The Australian-developed Male Depression Risk Scale (MDRS) is a 22-item screening tool designed to assess externalising mood problems in men (Table).41 The MDRS has good sensitivity and specificity for identifying men reporting past two-week suicide ideation and has been validated in both younger and older men.41-44 A seven-item short form of the MDRS is forthcoming. Additionally, a prompt list has been developed for use with men in mental health discussions specifically in a general practice.45,46 Alongside a formal measure such as the MDRS, this prompt list could provide useful insight into the male patient’s experience. 

Treatment 

As the gatekeepers for treatment of depression in men, GPs have a role that can, and should, extend beyond prescribing antidepressants as an automatic or premature response, albeit necessary in some situations. Indeed, if a male patient is at the beginning of their mental health journey, and is yet to comprehend fully their internal experience, where their symptoms stem from and how to best manage them, then less intensive psychological or lifestyle-based intervention may be more acceptable and useful. 

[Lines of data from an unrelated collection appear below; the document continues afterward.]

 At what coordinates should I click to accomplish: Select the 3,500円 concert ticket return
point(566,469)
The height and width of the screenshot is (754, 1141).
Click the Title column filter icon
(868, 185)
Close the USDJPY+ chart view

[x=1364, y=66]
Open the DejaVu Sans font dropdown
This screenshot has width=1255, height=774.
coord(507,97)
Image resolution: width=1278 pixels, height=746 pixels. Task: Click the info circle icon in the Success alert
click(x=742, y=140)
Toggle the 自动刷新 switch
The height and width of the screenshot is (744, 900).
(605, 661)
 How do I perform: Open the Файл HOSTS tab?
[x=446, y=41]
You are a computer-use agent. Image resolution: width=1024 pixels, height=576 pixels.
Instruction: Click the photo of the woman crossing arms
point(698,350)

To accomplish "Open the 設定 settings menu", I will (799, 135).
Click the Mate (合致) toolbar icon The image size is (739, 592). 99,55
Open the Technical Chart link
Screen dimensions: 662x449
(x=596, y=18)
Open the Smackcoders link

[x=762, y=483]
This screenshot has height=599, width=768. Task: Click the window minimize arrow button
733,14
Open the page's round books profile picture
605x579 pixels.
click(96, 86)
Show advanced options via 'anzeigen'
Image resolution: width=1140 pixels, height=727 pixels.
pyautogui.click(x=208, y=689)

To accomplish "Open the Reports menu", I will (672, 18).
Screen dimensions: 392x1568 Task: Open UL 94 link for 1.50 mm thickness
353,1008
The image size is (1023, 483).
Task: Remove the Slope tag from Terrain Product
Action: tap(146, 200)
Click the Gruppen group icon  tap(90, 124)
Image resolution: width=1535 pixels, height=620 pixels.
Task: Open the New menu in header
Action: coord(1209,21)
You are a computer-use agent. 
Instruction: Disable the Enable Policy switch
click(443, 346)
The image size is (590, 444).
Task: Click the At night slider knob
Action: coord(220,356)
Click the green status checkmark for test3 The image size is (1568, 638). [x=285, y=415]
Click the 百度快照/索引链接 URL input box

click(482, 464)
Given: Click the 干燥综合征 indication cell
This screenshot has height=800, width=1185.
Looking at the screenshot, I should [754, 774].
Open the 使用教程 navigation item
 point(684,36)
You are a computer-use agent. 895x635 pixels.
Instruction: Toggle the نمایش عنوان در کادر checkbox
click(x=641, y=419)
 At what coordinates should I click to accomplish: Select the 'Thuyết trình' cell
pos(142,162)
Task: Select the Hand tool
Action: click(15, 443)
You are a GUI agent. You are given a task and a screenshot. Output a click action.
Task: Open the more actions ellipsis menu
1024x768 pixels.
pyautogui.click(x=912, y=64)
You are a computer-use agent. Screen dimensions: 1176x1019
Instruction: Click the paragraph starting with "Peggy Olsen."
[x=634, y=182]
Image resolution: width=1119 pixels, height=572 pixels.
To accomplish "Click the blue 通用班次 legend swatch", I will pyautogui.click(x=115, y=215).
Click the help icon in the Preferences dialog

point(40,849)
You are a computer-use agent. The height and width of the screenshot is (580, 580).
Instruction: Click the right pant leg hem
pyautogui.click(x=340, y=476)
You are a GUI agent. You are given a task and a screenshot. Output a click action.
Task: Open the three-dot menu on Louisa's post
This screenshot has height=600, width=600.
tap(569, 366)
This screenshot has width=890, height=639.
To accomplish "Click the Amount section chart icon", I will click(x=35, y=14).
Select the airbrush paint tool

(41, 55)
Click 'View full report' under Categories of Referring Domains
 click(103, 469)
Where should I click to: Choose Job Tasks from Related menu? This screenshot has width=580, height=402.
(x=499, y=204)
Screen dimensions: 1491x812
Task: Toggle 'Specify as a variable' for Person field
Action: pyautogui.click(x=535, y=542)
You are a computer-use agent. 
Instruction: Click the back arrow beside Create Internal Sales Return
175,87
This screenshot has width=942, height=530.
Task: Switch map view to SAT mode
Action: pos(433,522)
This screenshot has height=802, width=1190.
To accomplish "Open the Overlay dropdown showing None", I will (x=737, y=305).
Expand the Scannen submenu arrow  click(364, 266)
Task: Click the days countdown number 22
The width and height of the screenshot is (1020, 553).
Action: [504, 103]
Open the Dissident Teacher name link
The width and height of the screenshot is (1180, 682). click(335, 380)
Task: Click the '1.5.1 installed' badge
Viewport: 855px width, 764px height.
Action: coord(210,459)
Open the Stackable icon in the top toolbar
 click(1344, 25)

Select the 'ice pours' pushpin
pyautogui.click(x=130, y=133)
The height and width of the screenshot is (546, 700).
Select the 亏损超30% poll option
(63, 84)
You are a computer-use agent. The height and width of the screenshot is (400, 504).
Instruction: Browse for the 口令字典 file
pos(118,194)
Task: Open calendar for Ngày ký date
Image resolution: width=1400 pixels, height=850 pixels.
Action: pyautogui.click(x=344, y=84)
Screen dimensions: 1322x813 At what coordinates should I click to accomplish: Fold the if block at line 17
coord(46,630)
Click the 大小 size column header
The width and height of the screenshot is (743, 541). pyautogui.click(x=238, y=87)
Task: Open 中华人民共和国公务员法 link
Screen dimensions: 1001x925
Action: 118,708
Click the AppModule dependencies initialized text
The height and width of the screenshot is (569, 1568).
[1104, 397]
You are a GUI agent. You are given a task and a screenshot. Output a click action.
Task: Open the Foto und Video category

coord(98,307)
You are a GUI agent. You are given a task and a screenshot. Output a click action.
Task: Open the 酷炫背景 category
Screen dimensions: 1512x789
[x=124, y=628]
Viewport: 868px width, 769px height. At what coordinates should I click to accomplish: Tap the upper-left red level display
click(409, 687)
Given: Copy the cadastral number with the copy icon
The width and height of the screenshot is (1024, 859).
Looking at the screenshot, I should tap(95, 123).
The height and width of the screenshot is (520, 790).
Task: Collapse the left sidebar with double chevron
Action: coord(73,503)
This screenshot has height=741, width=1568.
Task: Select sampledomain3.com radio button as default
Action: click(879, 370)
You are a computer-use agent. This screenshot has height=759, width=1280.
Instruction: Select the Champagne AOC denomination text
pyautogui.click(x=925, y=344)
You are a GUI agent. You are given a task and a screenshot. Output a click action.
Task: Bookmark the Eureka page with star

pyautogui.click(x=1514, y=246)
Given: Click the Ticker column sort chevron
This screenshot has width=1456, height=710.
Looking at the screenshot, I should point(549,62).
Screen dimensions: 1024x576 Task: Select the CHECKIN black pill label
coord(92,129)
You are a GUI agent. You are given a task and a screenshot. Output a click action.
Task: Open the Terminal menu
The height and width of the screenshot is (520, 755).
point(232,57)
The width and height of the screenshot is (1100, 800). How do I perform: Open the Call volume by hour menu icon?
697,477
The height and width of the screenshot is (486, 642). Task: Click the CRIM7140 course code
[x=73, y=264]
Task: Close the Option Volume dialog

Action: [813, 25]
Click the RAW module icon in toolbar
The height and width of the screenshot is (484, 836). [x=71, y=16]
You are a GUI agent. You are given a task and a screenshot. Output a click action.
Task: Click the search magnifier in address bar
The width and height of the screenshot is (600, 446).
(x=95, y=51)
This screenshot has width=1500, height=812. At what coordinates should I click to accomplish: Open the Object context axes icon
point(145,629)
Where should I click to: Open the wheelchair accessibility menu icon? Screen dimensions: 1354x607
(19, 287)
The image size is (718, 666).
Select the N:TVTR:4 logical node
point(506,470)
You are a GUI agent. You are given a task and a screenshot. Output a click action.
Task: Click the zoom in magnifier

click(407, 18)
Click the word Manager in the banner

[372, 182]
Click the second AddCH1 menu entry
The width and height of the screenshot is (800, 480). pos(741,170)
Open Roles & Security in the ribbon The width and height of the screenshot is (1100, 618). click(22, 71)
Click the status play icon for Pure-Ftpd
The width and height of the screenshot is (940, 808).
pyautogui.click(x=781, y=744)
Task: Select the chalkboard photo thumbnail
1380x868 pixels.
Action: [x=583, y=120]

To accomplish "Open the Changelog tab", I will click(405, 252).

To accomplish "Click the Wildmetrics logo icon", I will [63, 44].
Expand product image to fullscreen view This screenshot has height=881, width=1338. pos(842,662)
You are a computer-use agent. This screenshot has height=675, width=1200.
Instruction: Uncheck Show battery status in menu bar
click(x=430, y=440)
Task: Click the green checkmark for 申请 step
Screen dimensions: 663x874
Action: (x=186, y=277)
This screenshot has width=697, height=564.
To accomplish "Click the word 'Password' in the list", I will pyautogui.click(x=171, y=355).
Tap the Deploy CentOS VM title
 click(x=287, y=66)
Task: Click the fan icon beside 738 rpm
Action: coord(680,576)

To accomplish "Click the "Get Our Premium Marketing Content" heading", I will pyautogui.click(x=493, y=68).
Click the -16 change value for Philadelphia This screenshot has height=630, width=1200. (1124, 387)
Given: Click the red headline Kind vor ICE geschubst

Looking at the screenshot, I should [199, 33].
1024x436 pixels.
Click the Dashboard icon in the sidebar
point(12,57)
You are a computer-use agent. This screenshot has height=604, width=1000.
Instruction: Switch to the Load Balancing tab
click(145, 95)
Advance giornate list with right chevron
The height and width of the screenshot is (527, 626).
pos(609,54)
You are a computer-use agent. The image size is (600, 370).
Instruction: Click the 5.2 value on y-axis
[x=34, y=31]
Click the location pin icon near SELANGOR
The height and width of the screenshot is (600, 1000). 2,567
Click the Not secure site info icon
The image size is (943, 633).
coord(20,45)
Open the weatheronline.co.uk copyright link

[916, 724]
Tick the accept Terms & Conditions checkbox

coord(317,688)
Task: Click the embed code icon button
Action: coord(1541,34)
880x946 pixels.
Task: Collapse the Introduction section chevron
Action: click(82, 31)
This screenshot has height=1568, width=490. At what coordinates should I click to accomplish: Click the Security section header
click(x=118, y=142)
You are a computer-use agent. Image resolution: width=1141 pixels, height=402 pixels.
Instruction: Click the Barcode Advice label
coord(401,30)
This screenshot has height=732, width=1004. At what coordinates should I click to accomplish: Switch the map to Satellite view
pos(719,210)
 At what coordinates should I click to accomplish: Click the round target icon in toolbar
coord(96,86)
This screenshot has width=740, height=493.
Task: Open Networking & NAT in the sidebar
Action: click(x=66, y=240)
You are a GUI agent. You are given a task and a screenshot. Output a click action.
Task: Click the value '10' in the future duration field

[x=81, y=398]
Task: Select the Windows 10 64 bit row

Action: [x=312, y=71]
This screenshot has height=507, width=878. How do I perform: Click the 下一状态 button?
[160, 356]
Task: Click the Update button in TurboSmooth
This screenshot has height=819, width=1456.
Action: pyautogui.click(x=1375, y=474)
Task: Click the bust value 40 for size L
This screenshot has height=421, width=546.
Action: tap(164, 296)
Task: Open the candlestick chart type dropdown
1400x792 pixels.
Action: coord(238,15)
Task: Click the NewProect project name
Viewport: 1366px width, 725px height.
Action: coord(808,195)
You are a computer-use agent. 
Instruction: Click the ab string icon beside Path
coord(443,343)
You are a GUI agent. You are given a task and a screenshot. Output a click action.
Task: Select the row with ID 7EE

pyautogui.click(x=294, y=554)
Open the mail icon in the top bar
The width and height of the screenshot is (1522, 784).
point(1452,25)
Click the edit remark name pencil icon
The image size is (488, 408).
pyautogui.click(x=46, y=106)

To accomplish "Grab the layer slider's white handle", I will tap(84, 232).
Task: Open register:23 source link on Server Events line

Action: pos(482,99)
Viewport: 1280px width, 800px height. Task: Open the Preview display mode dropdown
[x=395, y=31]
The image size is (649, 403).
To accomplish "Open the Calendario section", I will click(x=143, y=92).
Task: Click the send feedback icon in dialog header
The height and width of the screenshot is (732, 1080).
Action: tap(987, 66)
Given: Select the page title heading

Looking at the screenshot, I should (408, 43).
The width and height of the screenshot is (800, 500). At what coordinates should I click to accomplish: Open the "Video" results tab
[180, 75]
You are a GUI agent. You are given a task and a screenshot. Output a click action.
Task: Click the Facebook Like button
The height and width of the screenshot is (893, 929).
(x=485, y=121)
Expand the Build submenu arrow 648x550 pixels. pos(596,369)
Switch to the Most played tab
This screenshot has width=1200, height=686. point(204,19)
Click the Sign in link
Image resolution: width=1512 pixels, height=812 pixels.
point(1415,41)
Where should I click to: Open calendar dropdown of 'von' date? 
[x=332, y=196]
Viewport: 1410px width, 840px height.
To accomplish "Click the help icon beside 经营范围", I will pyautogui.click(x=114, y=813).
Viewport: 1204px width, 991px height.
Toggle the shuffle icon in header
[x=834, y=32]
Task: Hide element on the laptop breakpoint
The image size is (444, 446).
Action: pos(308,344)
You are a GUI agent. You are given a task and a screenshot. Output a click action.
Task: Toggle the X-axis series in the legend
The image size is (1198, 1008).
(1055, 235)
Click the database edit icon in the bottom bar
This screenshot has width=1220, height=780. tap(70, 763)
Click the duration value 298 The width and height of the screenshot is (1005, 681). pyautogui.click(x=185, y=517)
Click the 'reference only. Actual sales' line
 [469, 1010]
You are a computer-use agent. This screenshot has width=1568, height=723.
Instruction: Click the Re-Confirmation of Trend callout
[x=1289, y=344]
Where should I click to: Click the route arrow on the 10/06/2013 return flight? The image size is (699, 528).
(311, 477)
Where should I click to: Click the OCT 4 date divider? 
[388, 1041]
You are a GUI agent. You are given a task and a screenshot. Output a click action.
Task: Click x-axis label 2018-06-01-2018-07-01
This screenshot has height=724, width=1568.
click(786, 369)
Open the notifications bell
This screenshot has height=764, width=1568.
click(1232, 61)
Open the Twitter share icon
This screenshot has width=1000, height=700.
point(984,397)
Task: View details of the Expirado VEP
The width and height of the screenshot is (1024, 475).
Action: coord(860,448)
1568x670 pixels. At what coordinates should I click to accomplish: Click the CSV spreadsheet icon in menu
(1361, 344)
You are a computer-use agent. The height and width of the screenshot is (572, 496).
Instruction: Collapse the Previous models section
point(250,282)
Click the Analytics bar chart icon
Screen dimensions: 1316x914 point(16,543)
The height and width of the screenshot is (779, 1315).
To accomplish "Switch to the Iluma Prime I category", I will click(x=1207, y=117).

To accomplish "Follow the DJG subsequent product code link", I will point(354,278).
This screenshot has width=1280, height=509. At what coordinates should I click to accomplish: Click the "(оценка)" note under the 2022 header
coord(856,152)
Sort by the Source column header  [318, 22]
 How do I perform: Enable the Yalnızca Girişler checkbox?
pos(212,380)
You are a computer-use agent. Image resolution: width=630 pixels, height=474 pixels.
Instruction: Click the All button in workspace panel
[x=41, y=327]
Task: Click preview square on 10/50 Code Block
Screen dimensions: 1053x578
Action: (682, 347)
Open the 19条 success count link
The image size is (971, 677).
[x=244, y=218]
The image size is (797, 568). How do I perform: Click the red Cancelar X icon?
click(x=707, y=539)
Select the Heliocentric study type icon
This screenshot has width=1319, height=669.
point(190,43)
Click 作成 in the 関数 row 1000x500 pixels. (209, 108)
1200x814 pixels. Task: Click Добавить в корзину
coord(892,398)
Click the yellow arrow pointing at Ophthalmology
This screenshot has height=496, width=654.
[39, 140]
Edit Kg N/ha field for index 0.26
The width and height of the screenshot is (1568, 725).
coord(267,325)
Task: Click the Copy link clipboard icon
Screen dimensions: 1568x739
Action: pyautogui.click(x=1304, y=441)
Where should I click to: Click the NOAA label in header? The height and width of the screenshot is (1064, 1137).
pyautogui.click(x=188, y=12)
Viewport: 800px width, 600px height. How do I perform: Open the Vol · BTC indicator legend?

Alongside validation, active listening and basic psychoeducation, GPs should seek out and lean on the male patient’s strengths and interests to collaboratively build a plan of action. GPs who refer a patient to a mental health clinician should ensure that the patient can openly voice to them any uncertainty or anxiety about the process, and clarify that there are always multiple treatment avenues to try. Promising to follow up with external providers will communicate to the patient that his GP is an ally with an open ear. 

Conclusion

Depression may be more common in men than prevalence rates currently suggest. GPs are highly influential in driving improvement in the detection, diagnosis and treatment of men’s mental health concerns. GPs continue to confront the stresses and strains of this complex and time-consuming work to provide their male patients with the best care possible. Seeking ongoing opportunities to improve clinical engagement is essential for men with depression. Although men have historically been reluctant to reach out and engage in help-seeking for their mental health, the next generation of young men appear more open to help-seeking, making them more able and willing to grapple with mental health concerns.      MT

COMPETING INTERESTS: Dr Seidler: None. Associate Professor Rice is supported by an NHMRC Career Development Fellowship (no.1158881).